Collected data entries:
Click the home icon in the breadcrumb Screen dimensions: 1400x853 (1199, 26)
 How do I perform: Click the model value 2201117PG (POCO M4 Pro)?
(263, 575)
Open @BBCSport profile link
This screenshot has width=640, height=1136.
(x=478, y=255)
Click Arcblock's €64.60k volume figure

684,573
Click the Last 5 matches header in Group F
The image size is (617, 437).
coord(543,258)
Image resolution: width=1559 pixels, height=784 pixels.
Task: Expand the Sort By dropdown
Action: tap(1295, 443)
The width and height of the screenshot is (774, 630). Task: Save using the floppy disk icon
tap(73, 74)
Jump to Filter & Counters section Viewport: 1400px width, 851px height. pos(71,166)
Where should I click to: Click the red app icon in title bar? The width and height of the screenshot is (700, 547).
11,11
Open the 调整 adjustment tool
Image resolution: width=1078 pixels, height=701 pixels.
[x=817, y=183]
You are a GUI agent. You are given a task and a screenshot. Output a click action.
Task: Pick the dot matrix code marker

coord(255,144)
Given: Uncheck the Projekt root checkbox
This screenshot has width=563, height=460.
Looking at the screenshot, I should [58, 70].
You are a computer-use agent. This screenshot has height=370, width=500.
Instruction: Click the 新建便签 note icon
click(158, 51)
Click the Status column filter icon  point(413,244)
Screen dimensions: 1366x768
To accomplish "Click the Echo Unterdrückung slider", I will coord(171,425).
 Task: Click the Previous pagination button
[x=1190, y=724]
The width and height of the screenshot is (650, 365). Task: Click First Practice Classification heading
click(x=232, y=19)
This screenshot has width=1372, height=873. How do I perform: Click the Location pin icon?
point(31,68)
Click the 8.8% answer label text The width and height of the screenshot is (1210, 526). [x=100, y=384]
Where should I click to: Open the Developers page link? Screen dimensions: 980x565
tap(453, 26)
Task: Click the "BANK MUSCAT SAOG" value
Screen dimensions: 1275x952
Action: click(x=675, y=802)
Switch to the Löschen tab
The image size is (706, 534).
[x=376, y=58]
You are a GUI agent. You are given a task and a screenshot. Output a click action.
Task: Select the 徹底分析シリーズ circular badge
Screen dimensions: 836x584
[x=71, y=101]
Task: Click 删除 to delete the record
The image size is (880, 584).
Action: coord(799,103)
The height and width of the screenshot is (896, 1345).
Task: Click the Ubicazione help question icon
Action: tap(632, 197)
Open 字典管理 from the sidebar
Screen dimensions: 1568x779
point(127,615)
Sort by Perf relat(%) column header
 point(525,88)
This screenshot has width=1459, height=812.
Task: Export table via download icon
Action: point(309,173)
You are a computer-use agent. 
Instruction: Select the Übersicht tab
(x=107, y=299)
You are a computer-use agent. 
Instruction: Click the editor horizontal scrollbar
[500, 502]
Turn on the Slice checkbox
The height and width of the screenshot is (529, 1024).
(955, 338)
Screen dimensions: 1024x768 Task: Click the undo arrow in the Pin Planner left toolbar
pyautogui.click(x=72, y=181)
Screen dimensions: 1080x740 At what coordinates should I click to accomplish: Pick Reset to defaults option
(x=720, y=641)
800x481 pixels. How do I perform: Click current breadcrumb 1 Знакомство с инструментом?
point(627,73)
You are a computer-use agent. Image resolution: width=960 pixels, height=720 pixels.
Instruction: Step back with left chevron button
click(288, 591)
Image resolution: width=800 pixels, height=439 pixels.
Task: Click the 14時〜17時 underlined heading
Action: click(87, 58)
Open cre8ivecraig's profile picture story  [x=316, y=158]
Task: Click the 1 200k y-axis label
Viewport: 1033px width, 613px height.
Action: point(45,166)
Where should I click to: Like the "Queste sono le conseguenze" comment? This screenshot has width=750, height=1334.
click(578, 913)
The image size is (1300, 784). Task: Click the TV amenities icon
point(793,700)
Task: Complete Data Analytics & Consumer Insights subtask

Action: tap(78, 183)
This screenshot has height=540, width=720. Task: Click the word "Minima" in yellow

- **What is expected**: Write the records out again, character for character.

- **Exercise output**:
Click the home icon in the breadcrumb Screen dimensions: 1400x853 (1199, 26)
 How do I perform: Click the model value 2201117PG (POCO M4 Pro)?
(263, 575)
Open @BBCSport profile link
This screenshot has width=640, height=1136.
(x=478, y=255)
Click Arcblock's €64.60k volume figure

684,573
Click the Last 5 matches header in Group F
The image size is (617, 437).
coord(543,258)
Image resolution: width=1559 pixels, height=784 pixels.
Task: Expand the Sort By dropdown
Action: tap(1295, 443)
The width and height of the screenshot is (774, 630). Task: Save using the floppy disk icon
tap(73, 74)
Jump to Filter & Counters section Viewport: 1400px width, 851px height. pos(71,166)
Where should I click to: Click the red app icon in title bar? The width and height of the screenshot is (700, 547).
11,11
Open the 调整 adjustment tool
Image resolution: width=1078 pixels, height=701 pixels.
[x=817, y=183]
You are a GUI agent. You are given a task and a screenshot. Output a click action.
Task: Pick the dot matrix code marker

coord(255,144)
Given: Uncheck the Projekt root checkbox
This screenshot has width=563, height=460.
Looking at the screenshot, I should [58, 70].
You are a computer-use agent. This screenshot has height=370, width=500.
Instruction: Click the 新建便签 note icon
click(158, 51)
Click the Status column filter icon  point(413,244)
Screen dimensions: 1366x768
To accomplish "Click the Echo Unterdrückung slider", I will coord(171,425).
 Task: Click the Previous pagination button
[x=1190, y=724]
The width and height of the screenshot is (650, 365). Task: Click First Practice Classification heading
click(x=232, y=19)
This screenshot has width=1372, height=873. How do I perform: Click the Location pin icon?
point(31,68)
Click the 8.8% answer label text The width and height of the screenshot is (1210, 526). [x=100, y=384]
Where should I click to: Open the Developers page link? Screen dimensions: 980x565
tap(453, 26)
Task: Click the "BANK MUSCAT SAOG" value
Screen dimensions: 1275x952
Action: click(x=675, y=802)
Switch to the Löschen tab
The image size is (706, 534).
[x=376, y=58]
You are a GUI agent. You are given a task and a screenshot. Output a click action.
Task: Select the 徹底分析シリーズ circular badge
Screen dimensions: 836x584
[x=71, y=101]
Task: Click 删除 to delete the record
The image size is (880, 584).
Action: coord(799,103)
The height and width of the screenshot is (896, 1345).
Task: Click the Ubicazione help question icon
Action: tap(632, 197)
Open 字典管理 from the sidebar
Screen dimensions: 1568x779
point(127,615)
Sort by Perf relat(%) column header
 point(525,88)
This screenshot has width=1459, height=812.
Task: Export table via download icon
Action: point(309,173)
You are a computer-use agent. 
Instruction: Select the Übersicht tab
(x=107, y=299)
You are a computer-use agent. 
Instruction: Click the editor horizontal scrollbar
[500, 502]
Turn on the Slice checkbox
The height and width of the screenshot is (529, 1024).
(955, 338)
Screen dimensions: 1024x768 Task: Click the undo arrow in the Pin Planner left toolbar
pyautogui.click(x=72, y=181)
Screen dimensions: 1080x740 At what coordinates should I click to accomplish: Pick Reset to defaults option
(x=720, y=641)
800x481 pixels. How do I perform: Click current breadcrumb 1 Знакомство с инструментом?
point(627,73)
You are a computer-use agent. Image resolution: width=960 pixels, height=720 pixels.
Instruction: Step back with left chevron button
click(288, 591)
Image resolution: width=800 pixels, height=439 pixels.
Task: Click the 14時〜17時 underlined heading
Action: click(87, 58)
Open cre8ivecraig's profile picture story  [x=316, y=158]
Task: Click the 1 200k y-axis label
Viewport: 1033px width, 613px height.
Action: point(45,166)
Where should I click to: Like the "Queste sono le conseguenze" comment? This screenshot has width=750, height=1334.
click(578, 913)
The image size is (1300, 784). Task: Click the TV amenities icon
point(793,700)
Task: Complete Data Analytics & Consumer Insights subtask

Action: tap(78, 183)
This screenshot has height=540, width=720. Task: Click the word "Minima" in yellow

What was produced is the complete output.